Leticia Caballero wants Stanislaus State Stockton Campus students experiencing food insecurity, a housing crisis or a financial emergency to know that she is on campus every day to help them in a variety of ways.
“A lot of students see me as the ‘pantry person’ because I’m responsible for the Warrior Food Pantry, and I spend a lot of time in the pantry,” said Caballero, basic needs coordinator for the Stockton Campus. “But there are lots of ways I can help students. If they are experiencing financial or housing insecurity, they should contact me. We can talk through it, and I can connect them to resources.”
Those resources are found on campus and off. They include CalFresh and other food assistance, housing assistance, funds for emergency situations, mental and physical healthcare services and assistance, help optimizing students’ financial aid and the campus recreation service, which offers a no-cost gym for working out and feeling better.
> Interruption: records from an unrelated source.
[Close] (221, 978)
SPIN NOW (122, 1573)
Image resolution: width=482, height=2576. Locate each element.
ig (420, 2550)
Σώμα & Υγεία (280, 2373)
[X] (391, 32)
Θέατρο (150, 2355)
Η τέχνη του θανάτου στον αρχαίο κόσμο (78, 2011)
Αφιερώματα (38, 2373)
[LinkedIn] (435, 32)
Hired by Stan State in August 2022, Caballero earned a master’s degree in education with concentrations in student affairs and educational organization and leadership from the University of the Pacific, then worked there for seven years in the Residential Life and Housing department.
During her time at UOP, she learned a lot about the emotional and financial crises students sometimes experience, as well as the resources and assistance programs available to them in San Joaquin County.
Caballero relates well to students who are facing difficulties, because she clearly remembers what it was like to struggle as a student when she was working toward a bachelor’s degree.
“I come from a very low socioeconomic background, and I went to Humboldt State (now Cal Poly Humboldt) before they had a food pantry,” she said. “My first year there, I ran out of meal points. I had to literally survive on bread and Nutella. So, I understand the challenges students face.”
To make it easy for students to connect with her, Caballero has established a Warrior Connect link that sets up appointments between the hours of 8 a.m. and 5 p.m. on weekdays. She can also be reached at (209) 513-9441 or through email.
Over the last few months, she has noticed an uptick in the number of students who make appointments to meet with her in her office. Often, they first connected with her in the pantry or heard about her services via a campus posting or old-fashioned word of mouth.
“Students come into the pantry, and we’ll have conversations about their needs, then I’ll follow up with them and talk through some strategies,” she said. “Then they realize I’m consistently here to help every day, and they tell other students, and that leads to more conversations. That’s been working out very well.”
Caballero said students who visit the pantry in the Acacia Court Building for the first time are often surprised to learn that they can get 10 food items a week free of charge regardless of their income. The only requirement is that they be enrolled at Stan State and have a Warrior ID number. The pantry program is designed as a “low barrier” service that students can access easily, she said, noting that even if they forget to bring their Warrior ID their number can be looked up.
Another surprise for students, she said, is that the pantry is filled with the same food items and personal care products they would buy in a typical grocery store. That’s because Caballero keeps the pantry stocked by making regular trips to the same popular discount stores students and their families frequent.
And all those trips to local grocery stores have benefited Caballero in an unexpected way.
“I know where everything is in the stores,” she said. “I can grab what I need and get out really fast.”